Listed entries:
------------------------------------------------------------------------

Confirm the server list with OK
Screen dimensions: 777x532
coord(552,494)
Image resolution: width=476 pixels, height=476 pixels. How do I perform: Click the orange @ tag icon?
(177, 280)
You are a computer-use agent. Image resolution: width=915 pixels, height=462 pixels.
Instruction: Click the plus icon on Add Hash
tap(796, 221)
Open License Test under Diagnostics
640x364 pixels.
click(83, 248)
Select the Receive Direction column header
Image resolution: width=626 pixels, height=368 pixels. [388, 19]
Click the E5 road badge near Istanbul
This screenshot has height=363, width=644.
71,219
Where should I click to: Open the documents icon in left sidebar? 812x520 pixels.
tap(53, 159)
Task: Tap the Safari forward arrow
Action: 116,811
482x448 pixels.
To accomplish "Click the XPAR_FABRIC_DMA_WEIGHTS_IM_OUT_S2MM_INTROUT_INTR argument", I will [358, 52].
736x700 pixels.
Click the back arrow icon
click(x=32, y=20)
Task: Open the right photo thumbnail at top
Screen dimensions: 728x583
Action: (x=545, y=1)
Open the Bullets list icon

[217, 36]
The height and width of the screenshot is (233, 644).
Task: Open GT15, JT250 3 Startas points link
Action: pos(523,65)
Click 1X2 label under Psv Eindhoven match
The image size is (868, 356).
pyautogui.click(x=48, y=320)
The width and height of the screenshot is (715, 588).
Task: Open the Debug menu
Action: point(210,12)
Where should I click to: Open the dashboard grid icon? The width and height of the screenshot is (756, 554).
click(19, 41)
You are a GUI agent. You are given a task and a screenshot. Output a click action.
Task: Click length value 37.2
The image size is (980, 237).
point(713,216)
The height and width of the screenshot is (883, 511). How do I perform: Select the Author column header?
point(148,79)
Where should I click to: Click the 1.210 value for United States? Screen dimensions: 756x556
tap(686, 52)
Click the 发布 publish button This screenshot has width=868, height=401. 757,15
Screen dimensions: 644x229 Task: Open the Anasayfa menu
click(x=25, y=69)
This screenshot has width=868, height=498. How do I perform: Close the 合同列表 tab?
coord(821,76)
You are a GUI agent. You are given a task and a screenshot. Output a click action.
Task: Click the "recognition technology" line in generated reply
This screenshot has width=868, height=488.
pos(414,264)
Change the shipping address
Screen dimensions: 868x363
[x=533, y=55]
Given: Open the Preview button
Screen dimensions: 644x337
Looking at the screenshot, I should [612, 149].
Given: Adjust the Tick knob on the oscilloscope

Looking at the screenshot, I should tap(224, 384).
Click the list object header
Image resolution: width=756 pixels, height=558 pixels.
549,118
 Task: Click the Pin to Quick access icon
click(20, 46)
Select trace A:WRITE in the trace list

------------------------------------------------------------------------

Problem requirements: Retype the entries above. Match them exactly.

Result of the exercise:
Confirm the server list with OK
Screen dimensions: 777x532
coord(552,494)
Image resolution: width=476 pixels, height=476 pixels. How do I perform: Click the orange @ tag icon?
(177, 280)
You are a computer-use agent. Image resolution: width=915 pixels, height=462 pixels.
Instruction: Click the plus icon on Add Hash
tap(796, 221)
Open License Test under Diagnostics
640x364 pixels.
click(83, 248)
Select the Receive Direction column header
Image resolution: width=626 pixels, height=368 pixels. [388, 19]
Click the E5 road badge near Istanbul
This screenshot has height=363, width=644.
71,219
Where should I click to: Open the documents icon in left sidebar? 812x520 pixels.
tap(53, 159)
Task: Tap the Safari forward arrow
Action: 116,811
482x448 pixels.
To accomplish "Click the XPAR_FABRIC_DMA_WEIGHTS_IM_OUT_S2MM_INTROUT_INTR argument", I will [358, 52].
736x700 pixels.
Click the back arrow icon
click(x=32, y=20)
Task: Open the right photo thumbnail at top
Screen dimensions: 728x583
Action: (x=545, y=1)
Open the Bullets list icon

[217, 36]
The height and width of the screenshot is (233, 644).
Task: Open GT15, JT250 3 Startas points link
Action: pos(523,65)
Click 1X2 label under Psv Eindhoven match
The image size is (868, 356).
pyautogui.click(x=48, y=320)
The width and height of the screenshot is (715, 588).
Task: Open the Debug menu
Action: point(210,12)
Where should I click to: Open the dashboard grid icon? The width and height of the screenshot is (756, 554).
click(19, 41)
You are a GUI agent. You are given a task and a screenshot. Output a click action.
Task: Click length value 37.2
The image size is (980, 237).
point(713,216)
The height and width of the screenshot is (883, 511). How do I perform: Select the Author column header?
point(148,79)
Where should I click to: Click the 1.210 value for United States? Screen dimensions: 756x556
tap(686, 52)
Click the 发布 publish button This screenshot has width=868, height=401. 757,15
Screen dimensions: 644x229 Task: Open the Anasayfa menu
click(x=25, y=69)
This screenshot has width=868, height=498. How do I perform: Close the 合同列表 tab?
coord(821,76)
You are a GUI agent. You are given a task and a screenshot. Output a click action.
Task: Click the "recognition technology" line in generated reply
This screenshot has width=868, height=488.
pos(414,264)
Change the shipping address
Screen dimensions: 868x363
[x=533, y=55]
Given: Open the Preview button
Screen dimensions: 644x337
Looking at the screenshot, I should [612, 149].
Given: Adjust the Tick knob on the oscilloscope

Looking at the screenshot, I should tap(224, 384).
Click the list object header
Image resolution: width=756 pixels, height=558 pixels.
549,118
 Task: Click the Pin to Quick access icon
click(20, 46)
Select trace A:WRITE in the trace list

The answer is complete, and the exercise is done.